US 12,033,077 B2
Learning compressible features
Abhinav Shrivastava, Mountain View, CA (US); Saurabh Singh, Mountain View, CA (US); Johannes Ballé, San Francisco, CA (US); Sami Ahmad Abu-El-Haija, East Palo Alto, CA (US); Nicholas Milo Johnston, San Jose, CA (US); and George Dan Toderici, Mountain View, CA (US)
Assigned to Google LLC, Mountain View, CA (US)
Filed by GOOGLE LLC, Mountain View, CA (US)
Filed on Feb. 27, 2023, as Appl. No. 18/175,125.
Application 18/175,125 is a continuation of application No. 16/666,689, filed on Oct. 29, 2019, granted, now 11,610,124.

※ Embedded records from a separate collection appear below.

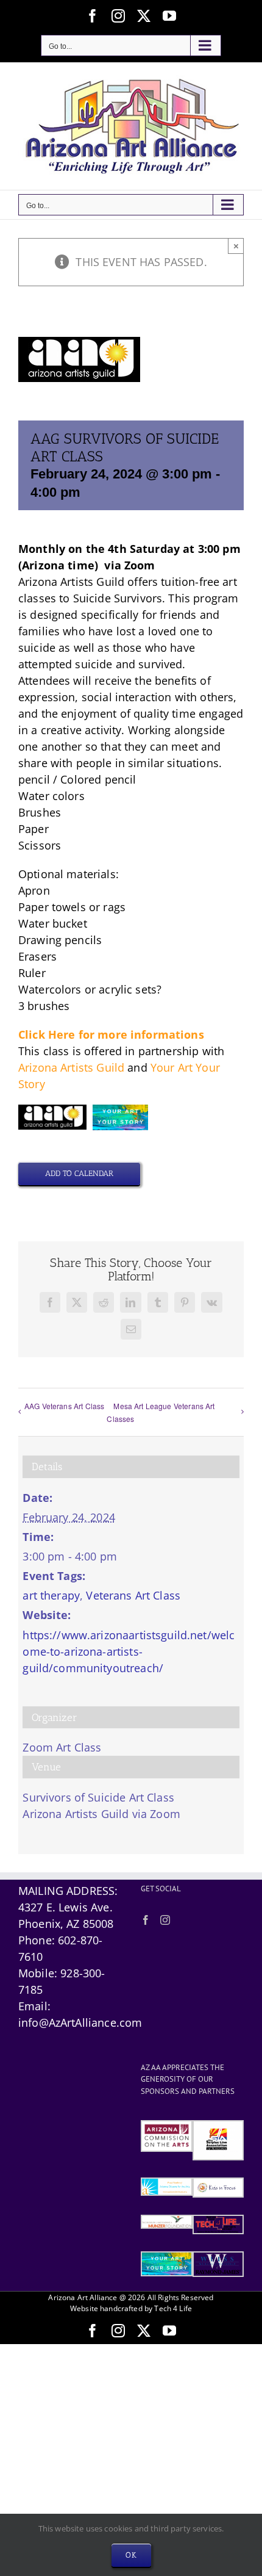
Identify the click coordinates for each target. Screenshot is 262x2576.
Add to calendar (79, 1173)
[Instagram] (165, 1920)
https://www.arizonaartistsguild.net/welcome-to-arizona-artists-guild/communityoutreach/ (129, 1651)
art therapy (51, 1595)
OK (131, 2555)
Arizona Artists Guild (71, 1067)
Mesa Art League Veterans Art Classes (160, 1412)
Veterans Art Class (133, 1595)
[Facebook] (145, 1920)
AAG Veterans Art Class (64, 1406)
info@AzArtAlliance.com (80, 2022)
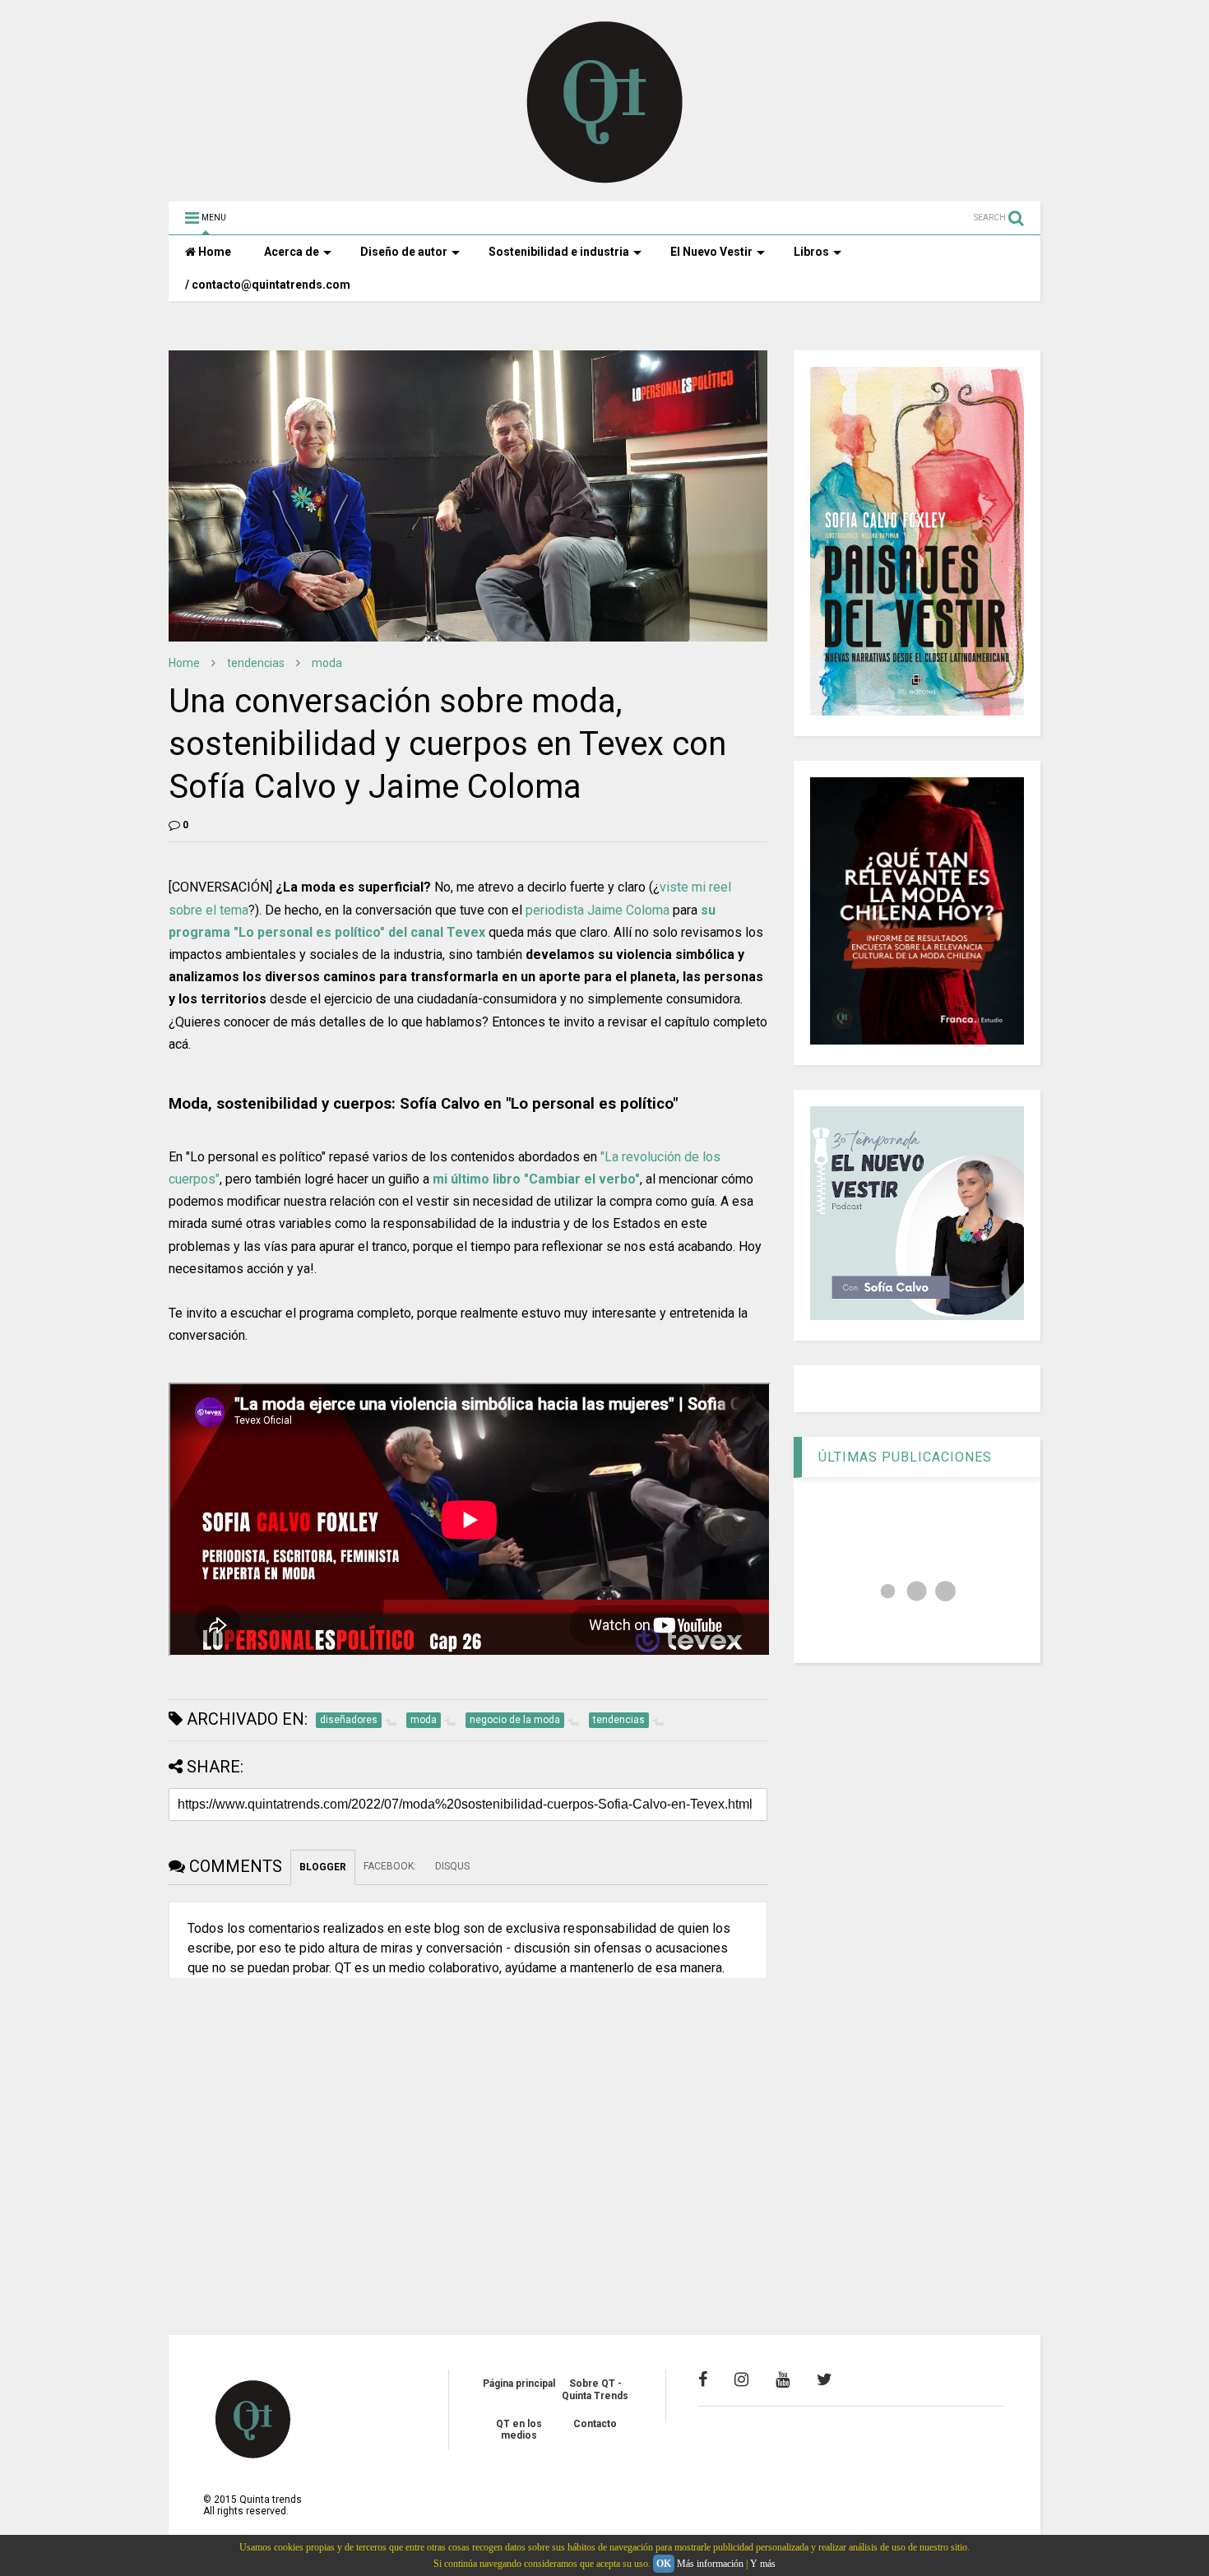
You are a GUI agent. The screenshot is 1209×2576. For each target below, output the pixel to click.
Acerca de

Application 16/666,689 is a continuation of application No. PCT/US2019/025210, filed on Apr. 1, 2019.
Prior Publication US 2023/0237332 A1, Jul. 27, 2023
This patent is subject to a terminal disclaimer.

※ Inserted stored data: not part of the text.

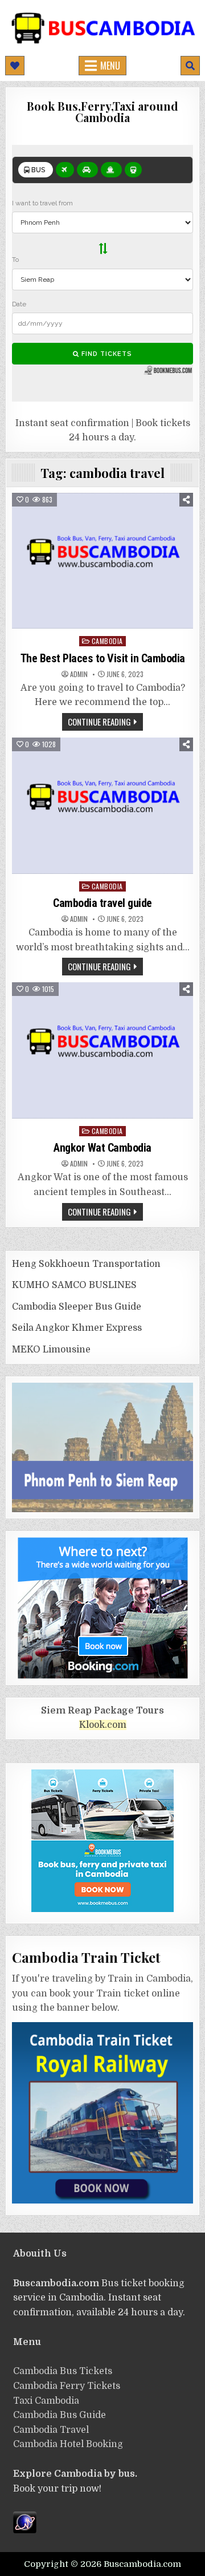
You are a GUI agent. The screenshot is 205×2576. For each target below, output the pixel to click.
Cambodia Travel (51, 2430)
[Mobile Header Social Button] (14, 65)
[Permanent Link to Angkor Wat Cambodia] (102, 1050)
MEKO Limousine (51, 1349)
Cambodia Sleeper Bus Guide (76, 1307)
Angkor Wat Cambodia (102, 1148)
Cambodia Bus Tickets (62, 2371)
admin (79, 674)
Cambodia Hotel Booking (68, 2444)
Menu (110, 65)
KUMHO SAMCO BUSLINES (74, 1285)
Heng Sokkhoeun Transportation (86, 1264)
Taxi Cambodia (46, 2401)
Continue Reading (99, 721)
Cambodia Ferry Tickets (66, 2386)
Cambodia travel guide (102, 903)
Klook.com (102, 1725)
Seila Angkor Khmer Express (77, 1328)
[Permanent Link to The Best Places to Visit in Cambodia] (102, 561)
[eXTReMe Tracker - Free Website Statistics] (24, 2530)
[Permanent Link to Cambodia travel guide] (102, 806)
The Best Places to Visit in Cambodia (102, 658)
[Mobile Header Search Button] (190, 65)
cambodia (107, 641)
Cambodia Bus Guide (59, 2415)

Int. Cl. G06K 9/00 (2022.01); G06F 17/15 (2006.01); G06F 18/24 (2023.01); G06N 3/063 (2023.01); G06N 3/08 (2023.01); G06N 3/082 (2023.01)
CPC G06N 3/08 (2013.01) [G06F 17/15 (2013.01); G06F 18/24 (2023.01); G06N 3/063 (2013.01); G06N 3/082 (2013.01)] 20 Claims
OG exemplary drawing
 
1. A computer-implemented method comprising:
computing, from a dataset, a first set of features that have a first dimension; and
generating a second set of features from the first set of features using a neural network having a set of neural network parameters and a compression method that compresses the first set of features by entropy coding the first set of features using a probability distribution jointly learned with the set of neural network parameters,
wherein the second set of features has a second dimension that is smaller than the first dimension and wherein jointly learning the probability distribution with the set of neural network parameters maximizes a prediction accuracy of the neural network on a prediction task while minimizing a bit rate of the second set of features.